● **DOCUMENT TEXT**:
★ ★ ★ ★ ★
Conceptual questions about encoder / decoder from the "Generating text with transformers" video

costab06 · April 12, 2024, 11:52am

What are the details of the embedding of the tokens? When I previously used Word2Vec, the dimensions of the embedding were conceptually the co-occurance of the words in the text, and the dimensions were dictated by the size of the vocabulary. This seems different - the number of dimensions doesn’t seem related to the tokenization. What are the dimensions and how are the embeddings generated? Can someone explain or provide a pointer?
What are the dimensions of the output of the Encoder that is fed into the Decoder? In the example they pass 3 tokens into the encoder, and if the output of the enoder is the logits for each token, are the dimensions of the output “num tokens” x “vocabulary size”? Or something else? How is that matrix used in the Decoder to influence the self-attention weights?

Thanks for your help.
★ ★ ★ ★ ★
● **EXERCISES TO COMPLETE**:
**a.** In the forum post about the encoder and decoder, how many tokens are passed into the encoder in the example?
**b.** In the records, change "Task" to "Goal" from the line with "Task: Tap the VND change value 1.35" up to and including the line with "will (81, 194).". Leave everything else unchanged and output only those lines.

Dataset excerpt
★ ★ ★ ★ ★
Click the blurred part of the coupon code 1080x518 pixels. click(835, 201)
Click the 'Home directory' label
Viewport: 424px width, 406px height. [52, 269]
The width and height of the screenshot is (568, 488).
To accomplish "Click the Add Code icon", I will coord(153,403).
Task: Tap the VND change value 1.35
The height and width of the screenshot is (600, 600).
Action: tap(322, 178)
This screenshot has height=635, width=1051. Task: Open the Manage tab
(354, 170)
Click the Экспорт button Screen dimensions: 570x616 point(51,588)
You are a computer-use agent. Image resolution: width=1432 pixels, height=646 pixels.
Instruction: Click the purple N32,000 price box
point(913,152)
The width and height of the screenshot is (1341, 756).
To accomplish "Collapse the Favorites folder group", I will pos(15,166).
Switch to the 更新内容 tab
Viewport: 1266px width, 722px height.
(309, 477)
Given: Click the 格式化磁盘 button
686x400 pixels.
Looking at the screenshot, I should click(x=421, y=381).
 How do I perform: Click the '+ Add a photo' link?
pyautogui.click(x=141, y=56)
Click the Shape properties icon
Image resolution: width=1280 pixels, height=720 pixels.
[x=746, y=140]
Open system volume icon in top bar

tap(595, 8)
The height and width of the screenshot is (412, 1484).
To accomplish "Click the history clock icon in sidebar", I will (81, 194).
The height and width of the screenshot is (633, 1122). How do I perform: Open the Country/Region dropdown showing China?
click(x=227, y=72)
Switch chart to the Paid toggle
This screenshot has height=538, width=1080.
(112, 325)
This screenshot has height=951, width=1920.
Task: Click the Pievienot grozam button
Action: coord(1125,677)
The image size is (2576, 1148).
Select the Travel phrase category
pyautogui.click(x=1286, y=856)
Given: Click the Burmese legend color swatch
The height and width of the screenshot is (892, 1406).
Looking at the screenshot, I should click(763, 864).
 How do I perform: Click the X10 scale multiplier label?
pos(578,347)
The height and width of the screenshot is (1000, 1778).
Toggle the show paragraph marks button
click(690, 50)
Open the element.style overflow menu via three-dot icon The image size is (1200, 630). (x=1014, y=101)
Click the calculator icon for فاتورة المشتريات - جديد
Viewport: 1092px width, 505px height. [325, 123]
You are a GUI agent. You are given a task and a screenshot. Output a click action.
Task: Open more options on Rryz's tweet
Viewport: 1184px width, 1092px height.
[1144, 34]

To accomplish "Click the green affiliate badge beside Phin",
★ ★ ★ ★ ★
● **TASK-BY-TASK OUTPUTS**:
**a.** Three tokens are passed into the encoder.

**b.**
Goal: Tap the VND change value 1.35
The height and width of the screenshot is (600, 600).
Action: tap(322, 178)
This screenshot has height=635, width=1051. Goal: Open the Manage tab
(354, 170)
Click the Экспорт button Screen dimensions: 570x616 point(51,588)
You are a computer-use agent. Image resolution: width=1432 pixels, height=646 pixels.
Instruction: Click the purple N32,000 price box
point(913,152)
The width and height of the screenshot is (1341, 756).
To accomplish "Collapse the Favorites folder group", I will pos(15,166).
Switch to the 更新内容 tab
Viewport: 1266px width, 722px height.
(309, 477)
Given: Click the 格式化磁盘 button
686x400 pixels.
Looking at the screenshot, I should click(x=421, y=381).
 How do I perform: Click the '+ Add a photo' link?
pyautogui.click(x=141, y=56)
Click the Shape properties icon
Image resolution: width=1280 pixels, height=720 pixels.
[x=746, y=140]
Open system volume icon in top bar

tap(595, 8)
The height and width of the screenshot is (412, 1484).
To accomplish "Click the history clock icon in sidebar", I will (81, 194).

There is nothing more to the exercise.